Well, I wasn’t as late as I feared, and “The Omnivore’s Dilemma” found a much larger audience than I ever dared to hope. It turned out that millions of people shared my curiosity about where our food comes from and concerns about how it is produced. What’s more, the asking of those questions by large numbers of people, and the surprising answers they yielded, set into motion a certain economic and political momentum. As I wrote in the introduction (though to be honest more in hope than expectation), “If we could see what lies on the far side of the increasingly high walls of our industrial agriculture, we would surely change the way we eat.”

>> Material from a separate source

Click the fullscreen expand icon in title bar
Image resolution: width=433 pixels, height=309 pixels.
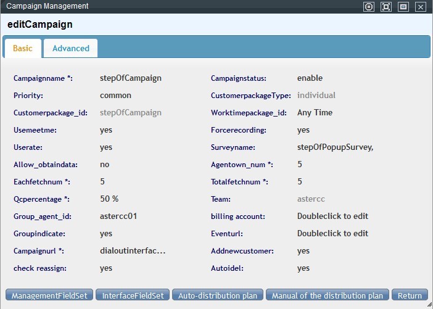[x=386, y=7]
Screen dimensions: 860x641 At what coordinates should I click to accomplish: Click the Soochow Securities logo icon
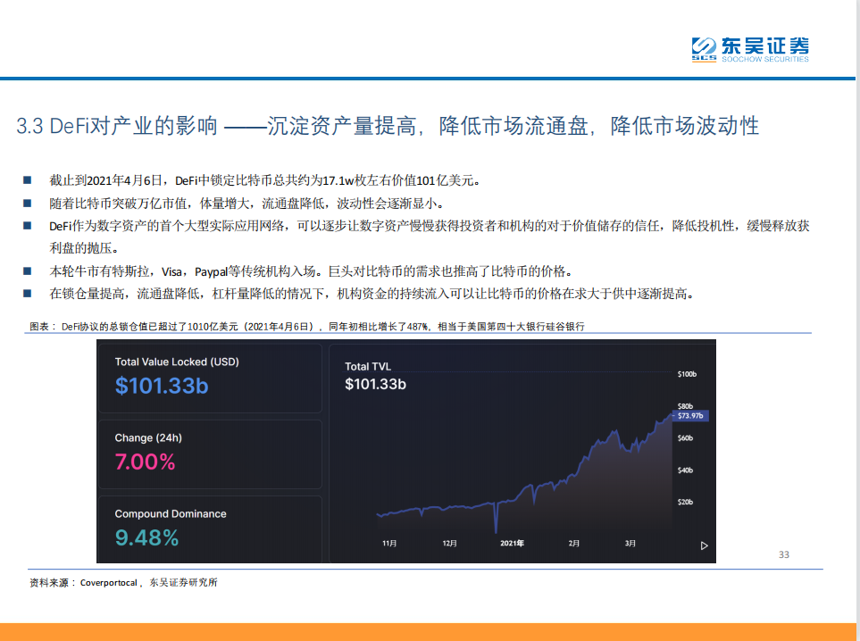pos(706,47)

And so we are. Some remarkable changes have taken place in the food and farming landscape since the book was published in 2006. Consider this handful of statistics, each in its own way an artifact of the “where-does-my-food-come-from” question:

There are now more than 8,000 farmers markets in America, an increase of 180 percent since 2006. More than 4,000 school districts now have farm-to-school programs, a 430 percent increase since 2006, and the percentage of elementary school with gardens has doubled, to 26 percent. During that period, sales of soda have plummeted, falling 14 percent between 2004 and 2014. The food industry is rushing to reformulate hundreds of products to remove high fructose corn syrup and other processed-food ingredients that consumers have made clear they will no longer tolerate. Sales of organic food have more than doubled since 2006, from $16.7 billion in 2006 to more than $40 billion today.